09.03.2010: Richtigstellungen zum "Frohberg"
In der Zürichsee-Zeitung vom 9. März äussern sich Iris und Heinz Homberger zur Beendigung ihrer Pacht für das Restaurant "Frohberg". Sie erheben einige Vorwürfe an den Gemeinderat, die der Richtigstellung bedürfen.

Ende September 2009 lief der Pachtvertrag von Iris und Heinz Homberger, den sie mit dem vorangegangenen Eigentümer abgeschlossen hatten, ab. Die Gemeinde bot dem Pächterehepaar die Verlängerung dieses Pachtvertrages für zwei Jahre an. Das Angebot erfolgte freiwillig. Das Pächterehepaar Iris und Heinz Homberger nahm das Angebot dankend an und hat weder vor noch bei der Unterzeichnung der Verlängerungsvereinbarung irgendeinen Einwand erhoben.

Das Restaurant befand sich schon damals in einem betrieblich bedenklichen Zustand. Auch die lebensmittelpolizeilichen Berichte lauteten alles andere als günstig. Es ist zu betonen, dass dafür die Gemeinde Stäfa keinerlei Verantwortung trifft. Dennoch entschloss sich der Gemeinderat, wiederum freiwillig, rund 100'000 Franken zu investieren, um die gröbsten Mängel zu beseitigen. Das Pächterehepaar begrüsste diese Investitionen. Jede einzelne Massnahme wurden mit ihnen besprochen und festgelegt.

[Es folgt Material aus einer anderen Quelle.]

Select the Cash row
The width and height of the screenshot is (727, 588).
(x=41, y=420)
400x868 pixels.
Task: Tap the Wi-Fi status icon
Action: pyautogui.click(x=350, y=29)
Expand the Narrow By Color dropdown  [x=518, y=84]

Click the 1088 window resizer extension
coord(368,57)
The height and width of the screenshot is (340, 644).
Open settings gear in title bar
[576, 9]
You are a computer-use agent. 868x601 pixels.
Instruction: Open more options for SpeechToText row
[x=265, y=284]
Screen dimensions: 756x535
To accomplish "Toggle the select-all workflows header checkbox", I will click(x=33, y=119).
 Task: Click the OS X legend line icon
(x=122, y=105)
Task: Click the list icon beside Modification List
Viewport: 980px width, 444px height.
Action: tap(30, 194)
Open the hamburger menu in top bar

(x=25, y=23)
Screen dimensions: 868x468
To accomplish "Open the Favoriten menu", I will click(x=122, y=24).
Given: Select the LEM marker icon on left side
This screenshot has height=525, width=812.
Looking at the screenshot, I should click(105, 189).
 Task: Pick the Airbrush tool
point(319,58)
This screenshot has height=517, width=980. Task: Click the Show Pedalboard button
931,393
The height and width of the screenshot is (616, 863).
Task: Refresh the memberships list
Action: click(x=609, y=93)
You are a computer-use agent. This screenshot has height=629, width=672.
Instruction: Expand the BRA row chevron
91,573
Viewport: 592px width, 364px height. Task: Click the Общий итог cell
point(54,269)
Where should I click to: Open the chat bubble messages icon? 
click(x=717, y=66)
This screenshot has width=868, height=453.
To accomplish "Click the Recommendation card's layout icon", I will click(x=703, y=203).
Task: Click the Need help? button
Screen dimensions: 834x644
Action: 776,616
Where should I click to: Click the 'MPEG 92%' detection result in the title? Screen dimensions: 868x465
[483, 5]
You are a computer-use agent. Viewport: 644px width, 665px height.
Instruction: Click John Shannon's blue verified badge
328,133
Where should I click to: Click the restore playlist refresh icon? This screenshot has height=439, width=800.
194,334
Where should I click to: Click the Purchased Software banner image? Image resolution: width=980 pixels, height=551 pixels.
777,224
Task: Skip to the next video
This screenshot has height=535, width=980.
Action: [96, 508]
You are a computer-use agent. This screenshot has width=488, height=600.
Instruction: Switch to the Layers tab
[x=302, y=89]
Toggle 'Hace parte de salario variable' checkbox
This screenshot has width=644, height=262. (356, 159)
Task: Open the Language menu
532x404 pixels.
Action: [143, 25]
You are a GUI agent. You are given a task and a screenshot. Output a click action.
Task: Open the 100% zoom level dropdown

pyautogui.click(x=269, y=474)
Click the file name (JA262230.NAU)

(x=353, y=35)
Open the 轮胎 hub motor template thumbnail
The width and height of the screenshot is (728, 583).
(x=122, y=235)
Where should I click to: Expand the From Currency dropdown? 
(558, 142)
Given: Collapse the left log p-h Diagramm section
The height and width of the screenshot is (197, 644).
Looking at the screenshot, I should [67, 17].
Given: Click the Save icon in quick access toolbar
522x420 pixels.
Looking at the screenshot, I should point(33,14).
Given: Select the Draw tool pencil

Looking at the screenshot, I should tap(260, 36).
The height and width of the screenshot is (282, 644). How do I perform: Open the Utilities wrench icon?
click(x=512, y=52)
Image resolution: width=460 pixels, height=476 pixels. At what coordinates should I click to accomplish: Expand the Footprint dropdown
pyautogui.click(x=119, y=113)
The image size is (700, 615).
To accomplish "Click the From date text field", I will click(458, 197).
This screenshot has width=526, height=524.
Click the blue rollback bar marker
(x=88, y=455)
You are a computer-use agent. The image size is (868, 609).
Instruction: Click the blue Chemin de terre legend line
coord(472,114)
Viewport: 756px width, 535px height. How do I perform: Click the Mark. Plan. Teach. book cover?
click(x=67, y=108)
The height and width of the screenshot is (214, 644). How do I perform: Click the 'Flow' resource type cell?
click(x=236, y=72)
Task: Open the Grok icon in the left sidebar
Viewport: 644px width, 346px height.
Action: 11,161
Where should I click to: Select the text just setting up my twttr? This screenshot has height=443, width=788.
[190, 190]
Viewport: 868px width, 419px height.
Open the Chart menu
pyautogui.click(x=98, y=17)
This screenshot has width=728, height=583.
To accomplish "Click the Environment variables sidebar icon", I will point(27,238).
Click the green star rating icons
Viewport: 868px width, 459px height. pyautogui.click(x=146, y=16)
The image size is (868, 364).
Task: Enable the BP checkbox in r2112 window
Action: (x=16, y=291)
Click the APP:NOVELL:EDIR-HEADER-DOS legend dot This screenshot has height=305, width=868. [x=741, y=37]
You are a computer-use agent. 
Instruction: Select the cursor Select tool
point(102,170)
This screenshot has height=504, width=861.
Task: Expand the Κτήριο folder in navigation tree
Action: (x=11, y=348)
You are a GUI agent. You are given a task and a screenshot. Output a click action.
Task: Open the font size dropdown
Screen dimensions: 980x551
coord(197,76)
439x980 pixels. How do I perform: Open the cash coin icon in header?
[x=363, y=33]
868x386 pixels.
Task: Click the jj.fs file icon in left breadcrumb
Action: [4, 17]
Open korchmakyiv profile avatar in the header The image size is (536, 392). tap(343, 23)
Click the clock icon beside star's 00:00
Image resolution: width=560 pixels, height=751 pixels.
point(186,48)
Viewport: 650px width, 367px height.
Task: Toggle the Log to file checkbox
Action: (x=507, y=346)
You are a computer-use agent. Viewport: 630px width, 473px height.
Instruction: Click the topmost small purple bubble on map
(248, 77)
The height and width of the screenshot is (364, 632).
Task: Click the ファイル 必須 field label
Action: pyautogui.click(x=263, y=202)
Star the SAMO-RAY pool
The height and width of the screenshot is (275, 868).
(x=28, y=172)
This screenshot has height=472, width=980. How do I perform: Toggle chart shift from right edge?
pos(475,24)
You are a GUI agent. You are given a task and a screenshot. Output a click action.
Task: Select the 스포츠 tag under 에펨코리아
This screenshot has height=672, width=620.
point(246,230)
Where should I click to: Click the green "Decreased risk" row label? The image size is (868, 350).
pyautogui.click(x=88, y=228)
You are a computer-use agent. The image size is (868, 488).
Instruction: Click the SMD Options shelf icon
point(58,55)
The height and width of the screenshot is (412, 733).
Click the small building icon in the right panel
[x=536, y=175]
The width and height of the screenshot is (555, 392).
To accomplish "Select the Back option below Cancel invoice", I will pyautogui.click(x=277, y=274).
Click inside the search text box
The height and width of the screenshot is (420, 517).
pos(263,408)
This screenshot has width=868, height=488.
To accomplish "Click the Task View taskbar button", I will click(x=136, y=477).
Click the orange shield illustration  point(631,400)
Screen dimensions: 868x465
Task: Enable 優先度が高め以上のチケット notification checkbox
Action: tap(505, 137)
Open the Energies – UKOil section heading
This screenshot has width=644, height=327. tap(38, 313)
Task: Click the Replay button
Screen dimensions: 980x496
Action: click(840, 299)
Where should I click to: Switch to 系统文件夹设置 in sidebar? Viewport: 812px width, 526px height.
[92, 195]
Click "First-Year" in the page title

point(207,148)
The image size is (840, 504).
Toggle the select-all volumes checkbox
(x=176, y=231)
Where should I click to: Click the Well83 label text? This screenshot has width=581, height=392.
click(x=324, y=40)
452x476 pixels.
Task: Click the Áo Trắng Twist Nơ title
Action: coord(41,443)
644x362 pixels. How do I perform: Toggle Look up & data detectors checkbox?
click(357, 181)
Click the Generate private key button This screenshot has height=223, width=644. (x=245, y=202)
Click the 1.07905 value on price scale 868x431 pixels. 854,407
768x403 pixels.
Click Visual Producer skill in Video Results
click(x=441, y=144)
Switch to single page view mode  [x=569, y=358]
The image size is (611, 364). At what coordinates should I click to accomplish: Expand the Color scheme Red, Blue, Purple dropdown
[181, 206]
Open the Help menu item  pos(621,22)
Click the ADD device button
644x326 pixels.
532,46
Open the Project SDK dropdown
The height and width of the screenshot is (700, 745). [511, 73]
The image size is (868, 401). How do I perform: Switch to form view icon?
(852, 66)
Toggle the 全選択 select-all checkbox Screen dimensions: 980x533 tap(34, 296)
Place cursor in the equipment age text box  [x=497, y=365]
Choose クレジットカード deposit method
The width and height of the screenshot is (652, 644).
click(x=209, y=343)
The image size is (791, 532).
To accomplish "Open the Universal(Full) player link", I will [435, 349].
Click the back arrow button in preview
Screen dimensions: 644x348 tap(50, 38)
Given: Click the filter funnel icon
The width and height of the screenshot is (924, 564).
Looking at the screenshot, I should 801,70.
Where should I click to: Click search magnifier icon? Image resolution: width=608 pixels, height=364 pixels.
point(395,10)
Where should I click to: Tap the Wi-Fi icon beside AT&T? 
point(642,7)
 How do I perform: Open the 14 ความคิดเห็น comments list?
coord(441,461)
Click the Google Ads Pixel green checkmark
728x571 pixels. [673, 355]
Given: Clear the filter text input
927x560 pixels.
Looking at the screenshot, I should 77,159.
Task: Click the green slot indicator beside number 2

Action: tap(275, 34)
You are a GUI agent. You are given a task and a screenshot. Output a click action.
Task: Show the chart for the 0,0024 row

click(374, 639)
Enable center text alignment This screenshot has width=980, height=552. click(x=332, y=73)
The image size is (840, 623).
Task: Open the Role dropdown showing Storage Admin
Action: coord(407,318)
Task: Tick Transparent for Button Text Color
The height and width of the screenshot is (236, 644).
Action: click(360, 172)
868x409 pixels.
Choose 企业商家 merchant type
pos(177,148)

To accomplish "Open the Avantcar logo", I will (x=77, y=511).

Trotz umfangreichen Abklärungen vor der Vertragsverlängerung wurde schon bald klar, dass das Pächterehepaar grosse wirtschaftliche Probleme hatte, die in überhaupt keinem Zusammenhang mit dem verlängerten Pachtvertrag standen. Die Forderungen der Gemeinde aus dem rund 5 Monate dauernden Pachtvertrag betragen einen Bruchteil der ganzen ungedeckten Forderungsmasse. Nach einer Mitteilung des Konkursamtes Stäfa von letzter Woche ist jetzt der Konkurs gegen das Pächterehepaar eröffnet worden. An dieser Entwicklung hätte entgegen den Aussagen des Pächterehepaars auch ein reduzierter Pachtzins keine Rolle zu spielen vermögen. Die Gemeinde wird als Verpächterin aus diesem Konkurs voraussichtlich keinen finanziellen Schaden erleiden, weil sie ihre Forderungen durch eine Bankgarantie hat sicherstellen lassen.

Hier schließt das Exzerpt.